LIST OF TASKS:
a - According to the description of the fishbowl technique, what two other names does it go by?
b - Write the next part of the fishbowl technique description, picking up after its final line.

** BEGIN ARTICLE **

What is it?
A small group of people who have direct, hands-on experience with a particular challenge sit in an inner circle and have a conversation with each other while a larger group observes from an outer circle. The people in the middle talk about what they did, what worked, what failed, and what they learned, as if the audience were not there. The outer circle listens, notices patterns, and then generates questions. Those questions get passed to the inner circle, who pick which ones to address. The result is a room full of people who have learned from real experience rather than from a presentation or a report.
Also Known As
- Customer Fishbowl
- Stakeholder Fishbowl
When to Use It
- When a small group has gained valuable field experience that the wider team or organisation needs to learn from
- When you want to spread knowledge about a new practice, tool, or approach without resorting to presentations or slide decks
- When early adopters or pilot teams need to share what they have learned with the rest of the organisation
- When you want real users, customers, or frontline staff to share their experience directly with decision-makers or designers
- When there is a gap between what leaders think is happening and what people on the ground are experiencing
- When you need to build empathy and understanding across different roles or functions (e.g., developers listening to customers, managers listening to frontline staff)

** END ARTICLE **
** BEGIN COLLECTED MATERIAL **

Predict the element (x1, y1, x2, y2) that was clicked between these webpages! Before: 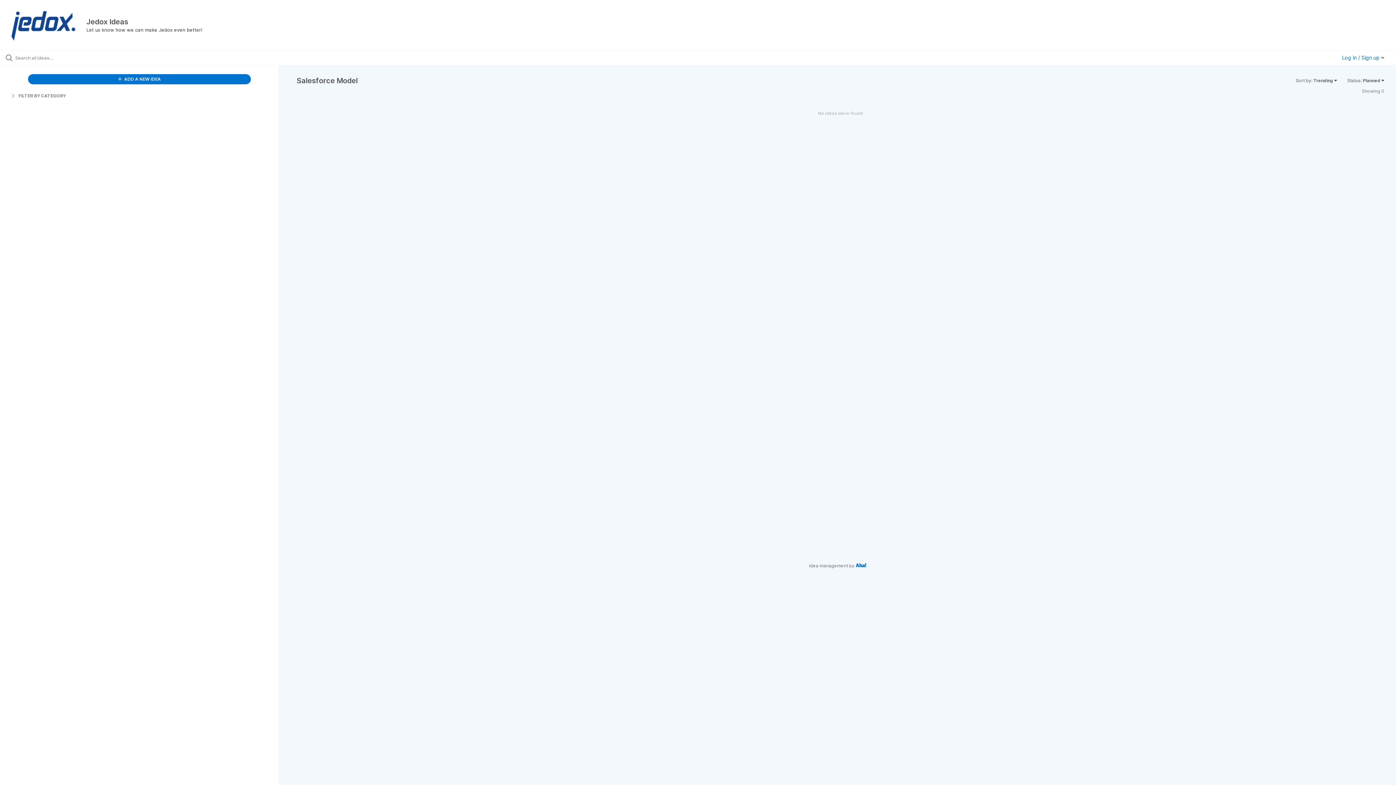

** END COLLECTED MATERIAL **

RESULTS FOR EACH TASK:
a - Customer Fishbowl and Stakeholder Fishbowl.

b -
- When you want to celebrate the work of innovators and make their learning visible to others
When NOT to Use It
- When the topic is too sensitive for the inner circle to discuss in front of an audience. If people cannot speak openly, the format breaks down and you get a guarded performance instead of a genuine conversation.
- When you do not have people with genuine, direct experience to put in the fishbowl. Filling the inner circle with people who have opinions but no real field experience produces empty discussion.
- When the outer circle has more expertise than the inner circle. The format relies on the inner group having something the outer group needs to learn. If it is the other way round, use a different structure.
- When you need the whole group to participate equally from the start. The fishbowl is designed to create an asymmetry between speakers and listeners, so it is not the right choice when everyone should contribute immediately.
- When the group is smaller than about 12 people. With too few people, the inner/outer circle dynamic feels artificial. A standard group conversation would work better.
- When the inner circle members are likely to slip into presentation mode. If they cannot resist the urge to "report out" rather than talk to each other, the technique loses its power.
User Experience Fishbowl was developed by Henri Lipmanowicz and Keith McCandless as one of the 33 Liberating Structures. It draws on the long history of fishbowl conversation formats but adds specific structural elements, particularly the emphasis on people with direct field experience in the inner circle and the use of small group question generation in the outer circle, to make it a practical tool for spreading know-how across organisations.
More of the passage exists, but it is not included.